Their latest work showcased at Art Stage 2017, “HOPE, ROCK, KISS, LIVE”, is a thought-provoking reflection of our fast-paced society, with layer upon layer of peeled-off street posters revealing current events that come and go.
“Perfection – it is something we can never achieve but we struggle to attain it. HOPE, ROCK, KISS, LIVE has an aesthetic that reflects that. Through its unruly layers of paper tears, it reminds us to embrace the perfect imperfection.”
Ming Wong’s subversion of male and female stereotypes
Ming Wong is a rebel. He dismisses local art history and turns to films to seek inspiration. Taking a cue from “In the Mood for Love” (2000 – Wong Kar Wai), Ming parodies Wong Kar Wai’s work by coming up with his own version, “In the Love for Mood” (2009), whereby the Caucasian protagonist is forced to converse in a foreign language.
“The actors are Chinese, Malay and Indian, representing the three main ethnic blocs of Singapore. So then there’s that great part where she says, “I’m somebody else.” She turns to the mirror and screams, “I’m white!” over and over again. [Laughs.] So as in all my work, the actors become impostors.” – said Ming Wong to Art in America
Often taking on the roles of the male and female in his artistic films, he subverts the gender stereotypes that are portrayed on screen.
Ong Kim Seng on staying true to an unadulterated meditation of space and light
We round off this list with one of the gatekeepers of the Singapore “Nanyang” art scene that paved the way for the current generation of artists.
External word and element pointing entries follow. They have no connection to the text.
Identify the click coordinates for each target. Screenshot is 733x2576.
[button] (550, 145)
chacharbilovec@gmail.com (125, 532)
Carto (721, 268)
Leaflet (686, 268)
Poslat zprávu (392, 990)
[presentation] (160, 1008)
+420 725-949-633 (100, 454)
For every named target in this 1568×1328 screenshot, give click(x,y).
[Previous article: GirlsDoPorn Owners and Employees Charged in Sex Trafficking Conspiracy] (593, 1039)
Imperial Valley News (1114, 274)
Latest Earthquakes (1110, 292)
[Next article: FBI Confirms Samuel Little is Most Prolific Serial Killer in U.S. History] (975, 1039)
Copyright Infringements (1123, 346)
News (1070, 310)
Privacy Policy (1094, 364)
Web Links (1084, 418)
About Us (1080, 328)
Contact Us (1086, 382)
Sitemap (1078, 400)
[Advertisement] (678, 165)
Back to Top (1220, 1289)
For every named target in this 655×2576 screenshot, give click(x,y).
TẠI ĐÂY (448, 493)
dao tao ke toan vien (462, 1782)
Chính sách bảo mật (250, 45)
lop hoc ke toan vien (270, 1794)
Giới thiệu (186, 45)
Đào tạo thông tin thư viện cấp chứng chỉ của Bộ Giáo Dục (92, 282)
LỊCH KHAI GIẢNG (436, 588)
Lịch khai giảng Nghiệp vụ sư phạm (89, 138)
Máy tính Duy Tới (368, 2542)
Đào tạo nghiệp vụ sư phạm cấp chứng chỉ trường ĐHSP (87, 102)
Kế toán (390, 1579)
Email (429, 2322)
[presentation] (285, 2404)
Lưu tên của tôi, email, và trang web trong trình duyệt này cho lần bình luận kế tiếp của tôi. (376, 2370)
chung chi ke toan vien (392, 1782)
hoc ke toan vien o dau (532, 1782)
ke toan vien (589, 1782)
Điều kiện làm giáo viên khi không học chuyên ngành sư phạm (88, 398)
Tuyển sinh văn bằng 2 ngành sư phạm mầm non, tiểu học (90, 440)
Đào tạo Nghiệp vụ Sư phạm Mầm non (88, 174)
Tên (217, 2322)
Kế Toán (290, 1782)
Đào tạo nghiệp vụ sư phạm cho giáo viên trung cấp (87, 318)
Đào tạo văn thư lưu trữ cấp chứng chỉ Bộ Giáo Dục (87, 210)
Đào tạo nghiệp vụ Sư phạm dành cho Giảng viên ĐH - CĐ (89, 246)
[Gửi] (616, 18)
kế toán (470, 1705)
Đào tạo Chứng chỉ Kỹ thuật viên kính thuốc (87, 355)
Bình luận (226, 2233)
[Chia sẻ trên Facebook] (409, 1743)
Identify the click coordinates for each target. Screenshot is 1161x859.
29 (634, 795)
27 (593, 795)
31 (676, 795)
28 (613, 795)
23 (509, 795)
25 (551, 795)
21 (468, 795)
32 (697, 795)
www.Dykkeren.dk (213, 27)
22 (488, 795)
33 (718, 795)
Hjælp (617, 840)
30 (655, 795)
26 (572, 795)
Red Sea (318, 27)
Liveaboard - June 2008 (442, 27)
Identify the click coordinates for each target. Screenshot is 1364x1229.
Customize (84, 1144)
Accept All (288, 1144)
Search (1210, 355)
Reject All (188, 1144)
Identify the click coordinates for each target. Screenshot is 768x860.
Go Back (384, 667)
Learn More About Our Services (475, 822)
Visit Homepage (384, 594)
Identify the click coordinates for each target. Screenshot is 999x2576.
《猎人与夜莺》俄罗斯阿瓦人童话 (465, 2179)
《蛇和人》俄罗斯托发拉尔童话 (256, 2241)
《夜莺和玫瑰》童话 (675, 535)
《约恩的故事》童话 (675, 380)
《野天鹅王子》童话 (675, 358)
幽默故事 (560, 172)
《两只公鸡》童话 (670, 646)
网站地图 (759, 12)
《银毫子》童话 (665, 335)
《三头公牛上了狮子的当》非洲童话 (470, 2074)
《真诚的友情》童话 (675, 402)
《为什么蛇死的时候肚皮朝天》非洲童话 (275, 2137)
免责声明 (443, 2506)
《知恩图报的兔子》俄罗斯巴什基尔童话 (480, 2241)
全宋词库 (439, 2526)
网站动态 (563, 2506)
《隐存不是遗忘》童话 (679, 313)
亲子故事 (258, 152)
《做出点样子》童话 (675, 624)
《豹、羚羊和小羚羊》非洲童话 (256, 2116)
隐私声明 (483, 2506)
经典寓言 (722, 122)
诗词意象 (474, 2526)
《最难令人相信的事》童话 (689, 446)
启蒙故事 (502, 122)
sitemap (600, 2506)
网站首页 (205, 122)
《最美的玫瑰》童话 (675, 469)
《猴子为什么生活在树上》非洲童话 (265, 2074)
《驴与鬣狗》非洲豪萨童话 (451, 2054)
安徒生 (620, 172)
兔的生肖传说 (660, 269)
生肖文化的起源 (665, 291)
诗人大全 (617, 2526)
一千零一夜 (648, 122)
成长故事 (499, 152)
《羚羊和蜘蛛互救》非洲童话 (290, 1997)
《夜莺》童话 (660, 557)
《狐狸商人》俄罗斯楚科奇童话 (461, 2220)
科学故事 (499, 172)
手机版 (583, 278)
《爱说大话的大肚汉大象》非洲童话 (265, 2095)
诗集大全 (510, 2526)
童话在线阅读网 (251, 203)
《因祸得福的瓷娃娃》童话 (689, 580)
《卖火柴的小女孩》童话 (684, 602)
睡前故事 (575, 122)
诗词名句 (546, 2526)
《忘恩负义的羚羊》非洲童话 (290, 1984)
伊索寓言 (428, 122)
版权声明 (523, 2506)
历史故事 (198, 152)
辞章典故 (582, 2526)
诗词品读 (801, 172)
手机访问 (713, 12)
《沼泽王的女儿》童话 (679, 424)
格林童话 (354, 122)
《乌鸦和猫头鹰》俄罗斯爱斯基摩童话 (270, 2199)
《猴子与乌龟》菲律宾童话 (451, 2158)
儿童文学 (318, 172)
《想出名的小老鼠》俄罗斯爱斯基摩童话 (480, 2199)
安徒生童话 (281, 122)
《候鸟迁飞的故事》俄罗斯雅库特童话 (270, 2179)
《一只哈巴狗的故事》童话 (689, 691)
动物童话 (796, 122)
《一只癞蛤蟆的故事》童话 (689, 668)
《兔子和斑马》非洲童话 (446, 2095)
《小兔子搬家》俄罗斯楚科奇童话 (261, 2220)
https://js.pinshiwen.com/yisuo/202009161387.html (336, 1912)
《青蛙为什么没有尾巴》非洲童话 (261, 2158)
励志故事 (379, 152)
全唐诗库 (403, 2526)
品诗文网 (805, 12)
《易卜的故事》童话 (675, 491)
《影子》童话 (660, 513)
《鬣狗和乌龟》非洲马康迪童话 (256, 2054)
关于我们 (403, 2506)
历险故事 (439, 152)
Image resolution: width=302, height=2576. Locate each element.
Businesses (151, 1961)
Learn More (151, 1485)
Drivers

In a world where attention-grabbing works easily dominate headlines, not many artists like Ong adopt the “plein air” format of painting. It requires a careful meditation of the present subject matter before the artist.
Ong has been a full-time artist since 1985, and till now, continues to paint and give workshops on a regular basis. To date, he is undeniably one of Singapore’s most lauded watercolourists whose paintings have been collected by Queen Elizabeth II of England, the Prime Minister of China, National Heritage Board and more.
Accolades aside, he placed Singapore on the world map by being the only Asian artist residing outside of US to be admitted to the American Watercolor Society.
He is a maestro of light and space. His paintings achieve a sense of depth by maintaining a high contrast that is translucent and clean, lending a sense of purity and honesty, but never compromising on detail or texture.
As Mr Ong puts it, “The ability to use colours effectively to reveal the emotional message of a painting contributes much to its success. I place importance on colours to achieve the clarity and transparency that I believe are only possible in this medium.”